Como en otras ocasiones, un prefacio y un epílogo encuadran este nuevo poemario de Rafael del Campo Vázquez, y así en esa primera incursión poética quiere describir su estilo y declarar su intención, hasta que cumplida la travesía de todos sus apartados podrá al fin resumir su voluntad lírica así: «Quiero retener en mí los signos del paisaje/porque fueron mi vida, y en mi vida crecieron». También dentro de aquel prefacio, en «Primeras palabras», se orienta, contando con la belleza y el misterio de la vida, hacia la razón del poemario, que es una reflexión continua disuelta en búsqueda de «respuesta más allá de la niebla», intentando al fin hallar aquello «que alimenta con agua los signos del paisaje». Lo cierto es que los escenarios (véase «Paisajes») que habita el hombre son muy diversos, como diversos son los signos vitales que a cada persona le hablan y le despiertan su emotividad.
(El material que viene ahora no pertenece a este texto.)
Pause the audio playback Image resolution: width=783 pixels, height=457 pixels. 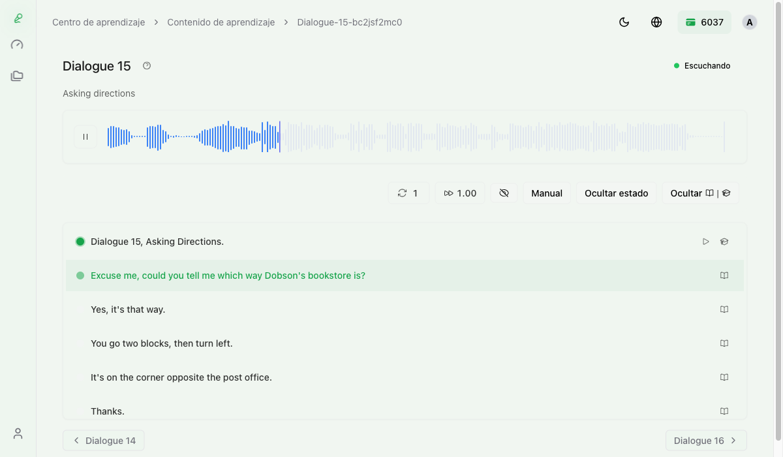coord(85,137)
Esta, finalmente, se muestra con diáfana claridad en cualquiera de las cuatro estaciones que, junto con «Últimos versos», estructuran este libro de Rafael del Campo Vázquez, quien en «Epílogo», proclama a la poesía como búsqueda suprema para la comprensión de todo, y como anhelo que sostiene la vida: «Te espantas y te ocultas y a veces te descubres/tú, razón de las cosas, hundida bajo el agua».

Si seguimos la estructura del poemario, en «Signos de primavera» (1ª parte) el texto inicial, con ese mismo título, ensalza la luz como materia constitutiva de la estación: «La luz nombra las cosas, los objetos queridos, /.../ y el cimbreo perdido de un pájaro en la adelfa».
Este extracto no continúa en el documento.